Dawn: Sketches by the Group of Seven
December 2, 2006 to February 18, 2007
THE GROUP OF SEVEN
The
Group of Seven had great ambitions when they officially formed in May
1920. Challenging what Canadian artists had done before them, they
declared that “an Art must grow and flower in the land before the
country will be a real home for its people.” A “real home” had not
yet been created in Canada because, to their mind, Canadian art was still
in an embryonic state. They perceived their role as one of fostering a
sense of a national art, creating a fresh visual language that would
capture Canada’s distinct identity, and asserting a difference from
British forms of expression. The artist’s creative output thus had an
important role in the forging of national identity: to provide a
context—an imagined home, an imagined national community—and artistic
bearings for a country that was still developing a sense of nationhood. Members
utilized various artistic genres and experimented with a number of styles
towards this common goal of a “national” art movement that was
inspired largely by the Canadian landscape.
The
Group of Seven were among the very first artists whose work was acquired
for the Vancouver
Art Gallery’s permanent collection, and today the Gallery owns some 170
works by the Group’s original seven members: Franklin
Carmichael, Lawren Harris, A.Y. Jackson, Francis Johnston, Arthur Lismer,
J.E.H. MacDonald and Frederick Varley. Dawn: Sketches by the Group
of Seven
features 30 painting sketches from throughout the careers of these
artists. Dawn is the premier exhibition in the Vancouver Art
Gallery's new provincial touring program Across the Province, which
circulates exhibitions drawn from the Gallery's permanent collection to
communities in British Columbia.
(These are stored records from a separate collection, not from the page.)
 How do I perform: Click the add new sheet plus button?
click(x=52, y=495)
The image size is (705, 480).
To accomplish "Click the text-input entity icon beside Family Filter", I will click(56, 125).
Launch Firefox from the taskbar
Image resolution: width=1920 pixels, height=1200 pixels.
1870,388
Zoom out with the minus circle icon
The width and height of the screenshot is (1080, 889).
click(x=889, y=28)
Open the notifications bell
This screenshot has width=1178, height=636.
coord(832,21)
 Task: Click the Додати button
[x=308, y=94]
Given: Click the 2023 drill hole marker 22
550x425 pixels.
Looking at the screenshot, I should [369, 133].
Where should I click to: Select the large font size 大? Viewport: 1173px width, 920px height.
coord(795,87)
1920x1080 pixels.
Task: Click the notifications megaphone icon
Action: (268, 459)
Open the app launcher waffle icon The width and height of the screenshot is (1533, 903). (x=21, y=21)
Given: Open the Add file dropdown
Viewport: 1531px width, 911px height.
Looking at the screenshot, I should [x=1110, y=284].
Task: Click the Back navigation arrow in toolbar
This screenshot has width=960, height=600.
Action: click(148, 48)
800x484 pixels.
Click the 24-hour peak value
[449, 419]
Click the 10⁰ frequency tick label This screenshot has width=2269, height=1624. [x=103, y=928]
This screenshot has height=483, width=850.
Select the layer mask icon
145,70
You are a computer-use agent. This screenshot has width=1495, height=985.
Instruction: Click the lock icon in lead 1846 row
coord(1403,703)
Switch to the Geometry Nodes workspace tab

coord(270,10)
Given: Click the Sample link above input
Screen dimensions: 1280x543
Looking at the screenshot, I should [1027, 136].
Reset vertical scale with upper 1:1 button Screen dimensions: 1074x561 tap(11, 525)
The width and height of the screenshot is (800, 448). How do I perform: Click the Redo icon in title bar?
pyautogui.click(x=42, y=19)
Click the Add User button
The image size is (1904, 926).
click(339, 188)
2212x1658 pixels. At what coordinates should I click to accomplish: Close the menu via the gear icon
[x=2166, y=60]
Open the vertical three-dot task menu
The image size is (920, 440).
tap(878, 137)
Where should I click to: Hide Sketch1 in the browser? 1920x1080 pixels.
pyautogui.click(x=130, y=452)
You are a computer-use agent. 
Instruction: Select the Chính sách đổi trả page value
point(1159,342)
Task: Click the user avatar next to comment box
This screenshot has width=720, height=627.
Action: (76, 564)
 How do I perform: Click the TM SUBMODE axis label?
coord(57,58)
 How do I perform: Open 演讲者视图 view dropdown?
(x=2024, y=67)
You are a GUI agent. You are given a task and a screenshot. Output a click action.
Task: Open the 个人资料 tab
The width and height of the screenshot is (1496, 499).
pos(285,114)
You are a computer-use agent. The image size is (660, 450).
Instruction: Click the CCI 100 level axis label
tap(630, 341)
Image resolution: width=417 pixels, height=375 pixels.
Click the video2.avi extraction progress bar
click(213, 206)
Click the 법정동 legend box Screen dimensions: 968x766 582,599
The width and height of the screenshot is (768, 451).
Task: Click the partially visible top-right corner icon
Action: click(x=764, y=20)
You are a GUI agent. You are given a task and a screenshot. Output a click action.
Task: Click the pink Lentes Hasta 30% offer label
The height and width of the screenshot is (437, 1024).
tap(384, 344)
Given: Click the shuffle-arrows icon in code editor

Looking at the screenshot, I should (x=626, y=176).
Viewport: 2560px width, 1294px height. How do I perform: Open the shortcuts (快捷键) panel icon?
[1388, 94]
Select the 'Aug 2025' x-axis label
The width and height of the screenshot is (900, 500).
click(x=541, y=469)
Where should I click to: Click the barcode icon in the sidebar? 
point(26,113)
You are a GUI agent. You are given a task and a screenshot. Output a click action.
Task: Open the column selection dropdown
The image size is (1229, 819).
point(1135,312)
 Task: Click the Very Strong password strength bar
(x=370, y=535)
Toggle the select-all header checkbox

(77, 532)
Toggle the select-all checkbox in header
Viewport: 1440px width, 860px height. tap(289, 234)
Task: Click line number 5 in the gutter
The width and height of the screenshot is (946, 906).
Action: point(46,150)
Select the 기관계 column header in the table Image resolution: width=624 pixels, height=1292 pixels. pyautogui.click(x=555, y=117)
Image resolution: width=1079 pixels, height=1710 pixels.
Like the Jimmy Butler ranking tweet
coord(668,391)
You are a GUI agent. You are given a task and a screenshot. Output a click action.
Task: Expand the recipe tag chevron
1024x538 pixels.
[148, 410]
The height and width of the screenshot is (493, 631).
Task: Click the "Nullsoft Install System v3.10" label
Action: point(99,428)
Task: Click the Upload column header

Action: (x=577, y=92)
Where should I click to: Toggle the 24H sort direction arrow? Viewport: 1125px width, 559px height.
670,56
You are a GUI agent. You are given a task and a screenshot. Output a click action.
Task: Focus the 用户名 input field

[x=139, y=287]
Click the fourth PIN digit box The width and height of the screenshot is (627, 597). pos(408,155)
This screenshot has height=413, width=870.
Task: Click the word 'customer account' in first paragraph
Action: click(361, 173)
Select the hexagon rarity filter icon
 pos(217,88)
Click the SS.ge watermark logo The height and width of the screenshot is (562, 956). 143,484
The exhibition and tour is organized and
circulated by the Vancouver Art Gallery with the generous support of The
Rix Family Foundation.
PROCESS
AND CULTURAL RELEVANCE
To
achieve their objectives—to know the country, to paint it uniquely, to
contribute to the development of a national community—the Group
travelled extensively in the Arctic, Newfoundland, Ontario, Quebec and
British Columbia. Members of the Group emphasized painting in the
outdoors, and especially in what they conceived of as “the North,” a
practice encouraged by Tom Thomson. Rather than working within the studio,
they preferred the immediacy of painting their subject matter outside.
Some of the resulting sketches seen on display here were later developed
into canvases in the artists’ studios but others were themselves
conceived as finished works and were exhibited as such in the artists’
lifetimes. This way of working was inherited from the Impressionists who
were interested in capturing the effects of refracted light on canvas.
The
purpose of trips to arguably “uncultivated” regions such as Algonquin
Park, Algoma and other locales across Canada was to be in direct
communication with the Canadian landscape’s spiritual essence and to
“explore each region for those particular areas where form and character
and spirit reached its summation.”
Arthur Lismer wrote: “We became increasingly conscious of the
fact that the spirit of the land must be discovered through its own
character if there is to be any real life in its art.” As a result of
these endeavours, the Group is still widely esteemed for its contribution
to Canadian art, to a sense of Canadian wilderness and, more generally, to
English-Canadian cultural iconography.
IMPACT
ON CANADIAN ART AND CULTURE
Many
art historians suggest the Group’s contribution to Canadian culture is
related to how the nation is identified by its geographical uniqueness and
a mythologized wilderness. Initially, members of the Group were deplored
for both their painting style and their anti-modern bias. The most acerbic
critic of their day, Hector Charlesworth, lamented their decision “to
present in exaggerated terms the crudest and most sinister aspects of the
Canadian wilds.” The Group has also been questioned by some contemporary
critics for their depictions of a wilderness dispossessed of its
Aboriginal inhabitants, and for being captivated by wilderness at a time
when Canada was in the throes of modernization and industrialization.
Regardless
of how they are regarded by such critics, the Group continues to be valued
for its contribution to Canadian cultural mythology. Most critics concur
that the Group of Seven’s canvases are worthy of their place in a
national mythology and their identification with a national aesthetic.
They are esteemed for their cultivation of the “national art scene”,
for their encouragement of younger artists of their day such as Emily
Carr, and for their pervasive influence upon succeeding generations of
artists including the Canadian Group of Painters, a new association of
artists that formed in 1933 out of the creative energy that originated in
the Group’s work. The Group of Seven’s achievements paved the way for
other Canadian artists and contributed enormously to the establishment of
Canadian art on the international stage.